[Extrait du document]
--- --- ---

L'herpès ou teigne des chevaux

On désigne sous ces deux appellations, la première scientifique, la seconde imagée (de même que celle de « dartre », employée aussi dans le langage courant), une maladie de la peau ordinairement plus ennuyeuse que dangereuse, mais pouvant devenir grave dans certains cas, à cause de sa grande contagiosité, non seulement pour les animaux, mais aussi pour l'homme. Elle est provoquée par la présence d'un champignon parasite (Tricophyton tonsurans) qui se développe dans les follicules pileux et détermine la chute des poils, après les avoir réunis en touffes hérissées par une croûte à leur base, qui se détache en quelques jours, laissant à leur place une dépilation arrondie à surface plus ou moins suintante. D'après la forme de ces dépilations, on a pris l'habitude de distinguer trois sortes d'herpès : l'herpès tonsurans, se manifestant par les plaques dépliées pouvant atteindre de quatre à cinq centimètres de diamètre ; l'herpès circiné, sous forme d'anneaux dépourvus de poils avec centre non dépilé ; enfin l'herpès epilans, formé par des pustules de la grosseur d'un pois environ, laissant plus tard une surface dépourvue de poils.

--- --- ---

[Lignes fournies]

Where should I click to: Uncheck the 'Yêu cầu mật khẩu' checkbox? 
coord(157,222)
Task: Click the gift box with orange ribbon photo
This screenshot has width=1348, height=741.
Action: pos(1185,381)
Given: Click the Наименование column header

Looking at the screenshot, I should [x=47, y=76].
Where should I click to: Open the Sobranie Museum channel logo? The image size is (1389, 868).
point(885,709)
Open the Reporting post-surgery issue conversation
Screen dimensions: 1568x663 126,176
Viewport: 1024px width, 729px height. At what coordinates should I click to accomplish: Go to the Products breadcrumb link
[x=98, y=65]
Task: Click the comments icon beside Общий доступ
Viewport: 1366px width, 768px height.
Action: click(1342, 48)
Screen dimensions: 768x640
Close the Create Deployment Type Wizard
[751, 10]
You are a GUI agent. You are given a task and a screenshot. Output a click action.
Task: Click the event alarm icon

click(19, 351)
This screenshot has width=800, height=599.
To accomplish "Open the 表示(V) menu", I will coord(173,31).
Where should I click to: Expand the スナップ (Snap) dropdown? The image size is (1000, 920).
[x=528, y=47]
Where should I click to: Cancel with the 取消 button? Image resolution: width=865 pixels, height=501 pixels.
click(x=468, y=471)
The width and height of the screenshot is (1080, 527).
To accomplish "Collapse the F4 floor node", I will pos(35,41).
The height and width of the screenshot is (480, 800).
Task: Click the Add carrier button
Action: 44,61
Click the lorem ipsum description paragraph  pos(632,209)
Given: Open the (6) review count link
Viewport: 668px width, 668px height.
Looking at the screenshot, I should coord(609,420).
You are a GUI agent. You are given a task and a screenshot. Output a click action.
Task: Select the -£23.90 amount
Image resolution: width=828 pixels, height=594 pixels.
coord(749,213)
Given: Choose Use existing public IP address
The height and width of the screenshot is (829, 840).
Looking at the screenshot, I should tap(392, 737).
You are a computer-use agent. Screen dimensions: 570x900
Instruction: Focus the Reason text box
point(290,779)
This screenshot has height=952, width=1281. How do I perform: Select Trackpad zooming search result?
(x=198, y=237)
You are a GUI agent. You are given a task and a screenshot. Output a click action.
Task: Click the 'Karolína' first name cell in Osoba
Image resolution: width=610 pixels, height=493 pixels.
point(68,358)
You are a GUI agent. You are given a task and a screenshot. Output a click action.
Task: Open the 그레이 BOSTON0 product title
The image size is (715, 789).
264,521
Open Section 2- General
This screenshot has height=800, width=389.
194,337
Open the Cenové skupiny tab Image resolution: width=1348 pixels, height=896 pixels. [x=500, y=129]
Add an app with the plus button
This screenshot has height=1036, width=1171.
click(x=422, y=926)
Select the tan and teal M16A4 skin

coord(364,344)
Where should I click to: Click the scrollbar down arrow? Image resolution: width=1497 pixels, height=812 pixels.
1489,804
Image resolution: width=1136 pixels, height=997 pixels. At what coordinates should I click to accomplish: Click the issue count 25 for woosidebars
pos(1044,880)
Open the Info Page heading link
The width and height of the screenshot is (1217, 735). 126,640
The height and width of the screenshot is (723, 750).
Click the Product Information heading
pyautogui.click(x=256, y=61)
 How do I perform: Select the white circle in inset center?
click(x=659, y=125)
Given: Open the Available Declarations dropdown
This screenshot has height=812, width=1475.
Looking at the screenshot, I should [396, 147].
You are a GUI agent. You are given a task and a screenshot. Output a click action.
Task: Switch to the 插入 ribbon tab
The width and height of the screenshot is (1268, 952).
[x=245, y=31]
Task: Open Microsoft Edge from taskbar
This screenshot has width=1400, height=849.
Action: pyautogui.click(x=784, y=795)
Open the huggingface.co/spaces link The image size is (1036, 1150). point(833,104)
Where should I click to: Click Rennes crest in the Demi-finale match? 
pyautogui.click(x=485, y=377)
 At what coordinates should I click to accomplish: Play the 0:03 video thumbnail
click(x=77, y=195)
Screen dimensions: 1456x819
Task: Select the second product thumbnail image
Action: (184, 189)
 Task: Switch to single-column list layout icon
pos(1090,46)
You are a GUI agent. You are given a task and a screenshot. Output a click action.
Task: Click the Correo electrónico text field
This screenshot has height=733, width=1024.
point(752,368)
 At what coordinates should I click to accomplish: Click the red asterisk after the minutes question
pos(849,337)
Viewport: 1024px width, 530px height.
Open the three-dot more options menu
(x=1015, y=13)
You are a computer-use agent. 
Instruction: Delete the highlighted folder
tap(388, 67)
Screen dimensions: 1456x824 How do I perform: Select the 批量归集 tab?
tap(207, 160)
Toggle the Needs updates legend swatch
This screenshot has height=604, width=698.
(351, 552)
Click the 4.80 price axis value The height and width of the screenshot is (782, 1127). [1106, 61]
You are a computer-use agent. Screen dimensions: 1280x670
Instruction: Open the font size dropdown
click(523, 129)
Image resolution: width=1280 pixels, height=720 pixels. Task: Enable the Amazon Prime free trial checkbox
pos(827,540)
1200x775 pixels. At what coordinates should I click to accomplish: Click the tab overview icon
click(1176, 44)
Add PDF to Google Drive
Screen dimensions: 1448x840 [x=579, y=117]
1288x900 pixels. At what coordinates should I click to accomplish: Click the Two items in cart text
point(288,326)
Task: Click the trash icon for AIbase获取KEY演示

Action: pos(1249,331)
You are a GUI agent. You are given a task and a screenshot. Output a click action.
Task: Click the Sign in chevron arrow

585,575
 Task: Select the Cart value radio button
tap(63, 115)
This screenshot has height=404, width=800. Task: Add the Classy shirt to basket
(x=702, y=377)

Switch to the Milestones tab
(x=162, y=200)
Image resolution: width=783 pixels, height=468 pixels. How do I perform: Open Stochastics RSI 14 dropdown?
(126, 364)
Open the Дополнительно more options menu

--- --- ---

[Exercices à réaliser]
A – Quel champignon parasite provoque la maladie décrite dans le texte sur l'herpès des chevaux ?
B – Poursuivez le texte sur l'herpès des chevaux après sa dernière phrase.
Les lignes ne jouent aucun rôle dans ce travail.

[Réponses attendues]
A – Le Tricophyton tonsurans.

B –
Bien que l'herpès soit une affection le plus souvent bénigne, elle n'est pas sans influencer l'état général des sujets atteints, surtout des poulains ; et, comme elle est des plus contagieuses, les spores du champignon se disséminant rapidement sur toutes les parties du corps et passant d'un animal à un autre, par l'intermédiaire des objets de pansage, des couvertures et tous accessoires du harnachement, elle prend finalement une grosse importance économique quand elle sévit dans une écurie nombreuse.

Les médicaments les plus variés ont été employés pour le traitement de l'herpès (pommade mercurielle ou soufrée, teinture d'iode, solution de sublimé, mélange Sabouraud de phénol, teinture d'iode et chloral à parties égales, etc., etc.), et presque toujours avec succès, quand ils étaient appliqués avec soin et persévérance. Mais il existe deux modes de traitement particulièrement recommandables, pour la facilité de leur emploi et pour leur économie, préconisés par des vétérinaires militaires ayant été appelés à combattre de longues et graves épidémies d'herpès, parmi les chevaux de leurs régiments.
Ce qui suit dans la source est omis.